_Required work_
A - Name every Effective Field Theory of QCD that the jet physics passage lists.
B - Reproduce everything in the jet physics passage from "Goals of the" down to "and Hard-Thermal-Loop (HTL).".
C - Continue the jet physics passage from where it stops.

_Reading text_
┄┄┄┄┄┄┄┄┄┄

Jets, observed as collimated sprays of energetic particles, were predicted by QCD to form in high energy collisions. In the last few decades, significant progress has been achieved in high precision computations that are crucial for precision QCD studies and BSM searches where jets constitute an important share of the underlying background. In the context of heavy ion collisions (HIC), jets undergo substantial final state interactions which cause them to lose energy to the QGP and alter their substructure. Understanding from first principles how a jet evolves as a multi-partonic system, spanning a large range of scales (from 1 GeV to 1 TeV) is essential to quantitatively probe the QGP. The successful description of bulk observables by viscous hydrodynamic calculations with a small viscosity to entropy ratio have led to the standard picture of a strongly coupled plasma. However, due to the property of asymptotic freedom in QCD, we expect that the produced matter behaves differently at smaller and smaller distance scales which can only be accessed with well calibrated probes, namely, QCD jets.
In recent years, jet physics in HIC has become an active field of study largely driven by the unprecedented experimental capabilities of the RHIC and LHC accelerator and detectors. In this context, jet substructure has emerged as a promising multi-dimensional tool to explore QCD dynamics and has already proved to be very useful in the context of heavy ion collisions.
Goals of the program
There are a couple of key physics questions we aim to address during the program that fall into three main topics:
1. Understanding transport properties of hot QCD matter
Jets are extended multi-scale objects that interact with the deconfined matter, the Quark Gluon Plasma (QGP) produced in heavy ion collisions. They provide a unique way to probe non-equilibrium dynamics of non-Abelian plasmas. In addition, we aim to discuss relevant developments in Effective Field Theories of QCD including Soft Collinear Effective Theory (SCET), Non-Relativistic QCD (NRQCD), Color-Glass Condensate (CGC) and Hard-Thermal-Loop (HTL).

┄┄┄┄┄┄┄┄┄┄

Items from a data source
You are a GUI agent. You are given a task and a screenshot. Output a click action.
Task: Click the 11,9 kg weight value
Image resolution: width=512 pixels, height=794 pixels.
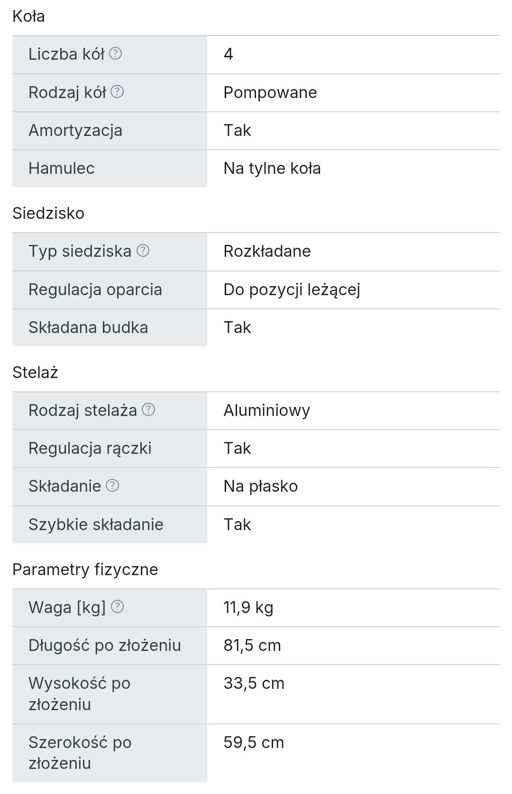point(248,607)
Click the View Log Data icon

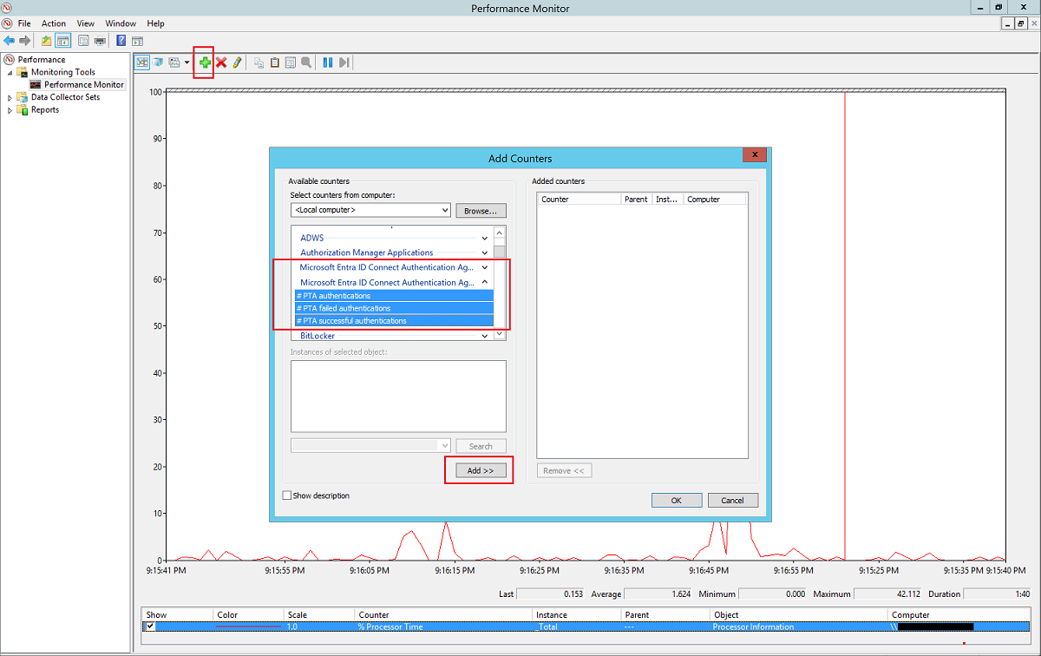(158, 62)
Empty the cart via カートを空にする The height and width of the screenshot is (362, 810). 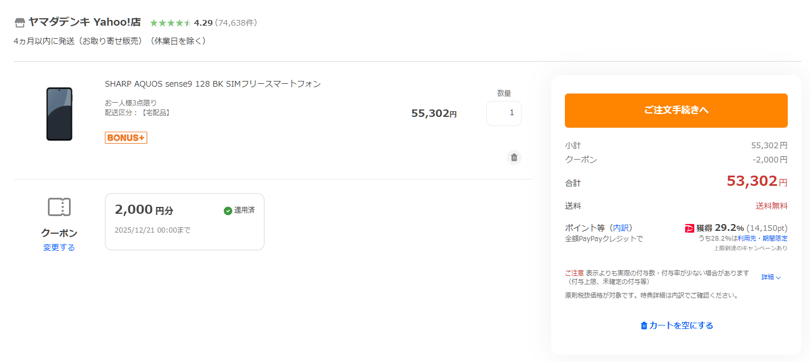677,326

┄┄┄┄┄┄┄┄┄┄

_Written responses_
A - Soft Collinear Effective Theory (SCET), Non-Relativistic QCD (NRQCD), Color-Glass Condensate (CGC), Hard-Thermal-Loop (HTL)

B -
Goals of the program
There are a couple of key physics questions we aim to address during the program that fall into three main topics:
1. Understanding transport properties of hot QCD matter
Jets are extended multi-scale objects that interact with the deconfined matter, the Quark Gluon Plasma (QGP) produced in heavy ion collisions. They provide a unique way to probe non-equilibrium dynamics of non-Abelian plasmas. In addition, we aim to discuss relevant developments in Effective Field Theories of QCD including Soft Collinear Effective Theory (SCET), Non-Relativistic QCD (NRQCD), Color-Glass Condensate (CGC) and Hard-Thermal-Loop (HTL).

C -
2. Extracting microscopic properties of the QGP using jets
One of the main goals of the RHIC program was the use of hard probes such as high pT hadrons formed by light and heavy quarks to investigate the QGP properties. This program culminated in the extraction of the transport coefficient by the JET Collaboration. However, many sources of uncertainties were reported which are mainly theoretical. Fully reconstructed jets allow a better theoretical control than high pT hadrons because they are less sensitive to non-perturbative physics and therefore should provide a better characterization of the QGP. Furthermore, major theoretical advances were made recently in understanding parton showers in a QCD medium.
3. Jet fragmentation in cold nuclear matter and the 3D structure of the proton/nucleus
The high energy and high luminosity Electron-Ion Collider (EIC) is the next generation machine which is aimed at exploring the structure of nucleons and nuclei. Among the goals of the science program are: solving the proton spin puzzle, investigating gluon saturation, exploring the phase space distribution of quarks and gluons inside the proton and the modification of the QCD fragmentation process in cold nuclear matter. It is expected that jet observables at the EIC will play a crucial role in answering these questions. Jets at the EIC will have relatively low energies compared to the LHC which is an interesting challenge and opportunity for QCD calculations.
Organization
Each week of the program will have a specific focus and during the week in the middle we organize an embedded workshop. An overview of the topics of each week is listed below:
• Week 1: Jets and thermalization in non-Abelian plasmas
Conveners: Alexi Kurkela (CERN/Stavangar), Sangyong Jeon (McGill), Jasmine Brewer (CERN)
In this week, we plan to discuss out-of-equilibrium dynamics of the QGP, in particular, the problem of jet dissipation and energy transport from hard to soft modes and its relation to wave turbulence.
• Week 2: Parton shower in high density matter
Conveners: Bjoern Schenke (BNL), Liliana Apolinario (LIP), James Mulligan (LBNL)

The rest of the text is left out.